En plein cœur de la ville de Buenos Aires s'élève l'édifice abritant le vénérable Hôtel Wilton; un bâtiment des années 50 qui affiche avec orgueil les drapeaux arménien et argentin sur l'Avenida Callao. Ses propriétaires, la famille Akrabian, y voient un hommage rendu à leurs racines et à leur pays de résidence, "le paradis sur terre," comme l'appellera Kevork Akrabian, père de la fratrie que forment Sergio, Carlos et Cristina.

Les murs de l'Hôtel Wilton renferment des années d'histoire.

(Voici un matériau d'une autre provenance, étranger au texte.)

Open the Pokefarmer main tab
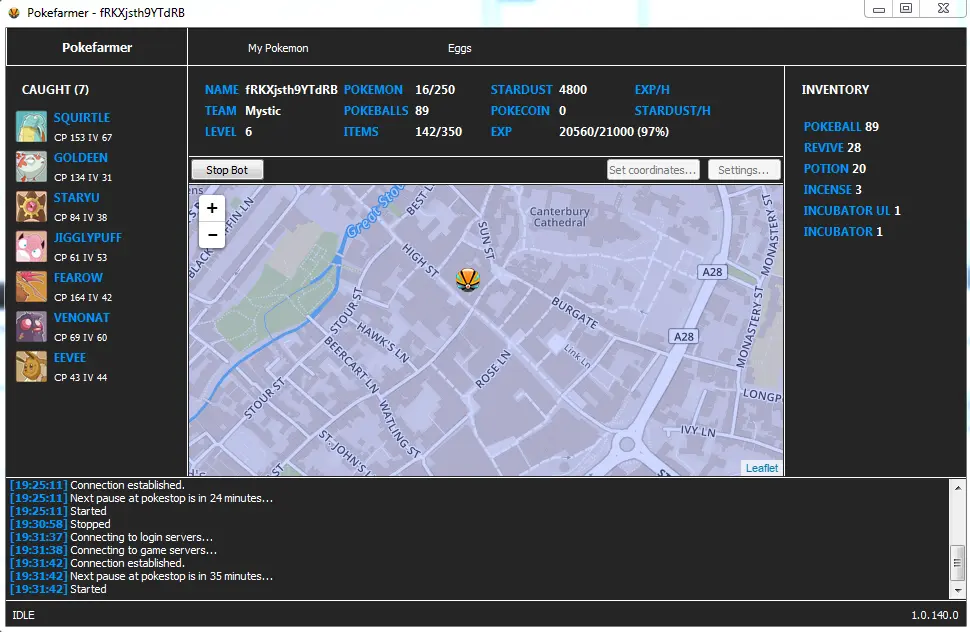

Il naquit sous la forme d'un immeuble de rapport, propriété d’Espagnols ; mais son destin changea lorsque la famille Akrabian l'acquit durant les années 60 : devenant le point de rencontre des Arméniens du monde entier à Buenos Aires. A l'époque de l'Union Soviétique, les séjours de personnalités arméniennes en Argentine se firent assidus et elles étaient toutes hébergées au Wilton. Des personnages comme le célèbre acteur Sos Sarkissian ou l'économiste de renom Abel Aganbeguian passèrent par là. Passée l’ère soviétique, les tout premiers bureaux de la première ambassade de la nouvelle république d'Arménie en Argentine fonctionnèrent là durant une brève période. Outre ces antécédents à son actif, la famille Akrabian compte une histoire faite de survie, de résistance et de persévérance.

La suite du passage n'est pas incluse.